---------- Information given
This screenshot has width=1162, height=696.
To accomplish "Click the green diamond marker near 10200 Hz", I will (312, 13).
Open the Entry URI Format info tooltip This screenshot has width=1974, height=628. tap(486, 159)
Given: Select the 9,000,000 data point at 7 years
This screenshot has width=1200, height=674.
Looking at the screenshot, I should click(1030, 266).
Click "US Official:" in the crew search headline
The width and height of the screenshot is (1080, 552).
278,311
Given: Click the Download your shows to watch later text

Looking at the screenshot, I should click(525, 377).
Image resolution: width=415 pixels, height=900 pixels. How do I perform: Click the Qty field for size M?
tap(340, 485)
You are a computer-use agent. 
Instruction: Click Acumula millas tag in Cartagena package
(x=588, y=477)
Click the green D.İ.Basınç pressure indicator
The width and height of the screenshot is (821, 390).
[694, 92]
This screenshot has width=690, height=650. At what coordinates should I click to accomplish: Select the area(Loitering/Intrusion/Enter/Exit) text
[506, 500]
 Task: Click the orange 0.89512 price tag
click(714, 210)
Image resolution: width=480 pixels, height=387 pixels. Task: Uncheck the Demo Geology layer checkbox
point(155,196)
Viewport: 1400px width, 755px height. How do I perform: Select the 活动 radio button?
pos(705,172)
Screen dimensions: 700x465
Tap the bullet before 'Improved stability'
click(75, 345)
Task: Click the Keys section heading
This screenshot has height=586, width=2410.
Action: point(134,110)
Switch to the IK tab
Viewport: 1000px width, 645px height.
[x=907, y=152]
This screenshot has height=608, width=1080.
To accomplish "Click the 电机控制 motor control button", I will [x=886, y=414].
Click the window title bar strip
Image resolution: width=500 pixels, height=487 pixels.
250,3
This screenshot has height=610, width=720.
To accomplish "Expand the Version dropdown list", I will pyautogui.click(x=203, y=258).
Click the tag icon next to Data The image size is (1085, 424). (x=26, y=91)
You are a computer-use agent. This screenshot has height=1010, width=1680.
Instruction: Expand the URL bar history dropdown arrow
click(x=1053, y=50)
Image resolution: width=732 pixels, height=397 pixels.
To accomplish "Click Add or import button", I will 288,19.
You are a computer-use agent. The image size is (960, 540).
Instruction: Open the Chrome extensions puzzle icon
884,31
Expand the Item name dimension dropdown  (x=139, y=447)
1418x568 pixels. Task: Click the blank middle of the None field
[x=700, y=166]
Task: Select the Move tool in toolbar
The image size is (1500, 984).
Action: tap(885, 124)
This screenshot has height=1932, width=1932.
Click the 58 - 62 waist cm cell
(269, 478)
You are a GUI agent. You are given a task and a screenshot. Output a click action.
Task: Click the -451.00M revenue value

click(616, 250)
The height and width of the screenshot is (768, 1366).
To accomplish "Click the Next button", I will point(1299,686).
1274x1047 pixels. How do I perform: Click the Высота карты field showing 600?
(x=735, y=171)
--------------------
● Task requirements
Write every record above out again exactly as it stands.

● Your response
This screenshot has width=1162, height=696.
To accomplish "Click the green diamond marker near 10200 Hz", I will (312, 13).
Open the Entry URI Format info tooltip This screenshot has width=1974, height=628. tap(486, 159)
Given: Select the 9,000,000 data point at 7 years
This screenshot has width=1200, height=674.
Looking at the screenshot, I should click(1030, 266).
Click "US Official:" in the crew search headline
The width and height of the screenshot is (1080, 552).
278,311
Given: Click the Download your shows to watch later text

Looking at the screenshot, I should click(525, 377).
Image resolution: width=415 pixels, height=900 pixels. How do I perform: Click the Qty field for size M?
tap(340, 485)
You are a computer-use agent. 
Instruction: Click Acumula millas tag in Cartagena package
(x=588, y=477)
Click the green D.İ.Basınç pressure indicator
The width and height of the screenshot is (821, 390).
[694, 92]
This screenshot has width=690, height=650. At what coordinates should I click to accomplish: Select the area(Loitering/Intrusion/Enter/Exit) text
[506, 500]
 Task: Click the orange 0.89512 price tag
click(714, 210)
Image resolution: width=480 pixels, height=387 pixels. Task: Uncheck the Demo Geology layer checkbox
point(155,196)
Viewport: 1400px width, 755px height. How do I perform: Select the 活动 radio button?
pos(705,172)
Screen dimensions: 700x465
Tap the bullet before 'Improved stability'
click(75, 345)
Task: Click the Keys section heading
This screenshot has height=586, width=2410.
Action: point(134,110)
Switch to the IK tab
Viewport: 1000px width, 645px height.
[x=907, y=152]
This screenshot has height=608, width=1080.
To accomplish "Click the 电机控制 motor control button", I will [x=886, y=414].
Click the window title bar strip
Image resolution: width=500 pixels, height=487 pixels.
250,3
This screenshot has height=610, width=720.
To accomplish "Expand the Version dropdown list", I will pyautogui.click(x=203, y=258).
Click the tag icon next to Data The image size is (1085, 424). (x=26, y=91)
You are a computer-use agent. This screenshot has height=1010, width=1680.
Instruction: Expand the URL bar history dropdown arrow
click(x=1053, y=50)
Image resolution: width=732 pixels, height=397 pixels.
To accomplish "Click Add or import button", I will 288,19.
You are a computer-use agent. The image size is (960, 540).
Instruction: Open the Chrome extensions puzzle icon
884,31
Expand the Item name dimension dropdown  (x=139, y=447)
1418x568 pixels. Task: Click the blank middle of the None field
[x=700, y=166]
Task: Select the Move tool in toolbar
The image size is (1500, 984).
Action: tap(885, 124)
This screenshot has height=1932, width=1932.
Click the 58 - 62 waist cm cell
(269, 478)
You are a GUI agent. You are given a task and a screenshot. Output a click action.
Task: Click the -451.00M revenue value

click(616, 250)
The height and width of the screenshot is (768, 1366).
To accomplish "Click the Next button", I will point(1299,686).
1274x1047 pixels. How do I perform: Click the Высота карты field showing 600?
(x=735, y=171)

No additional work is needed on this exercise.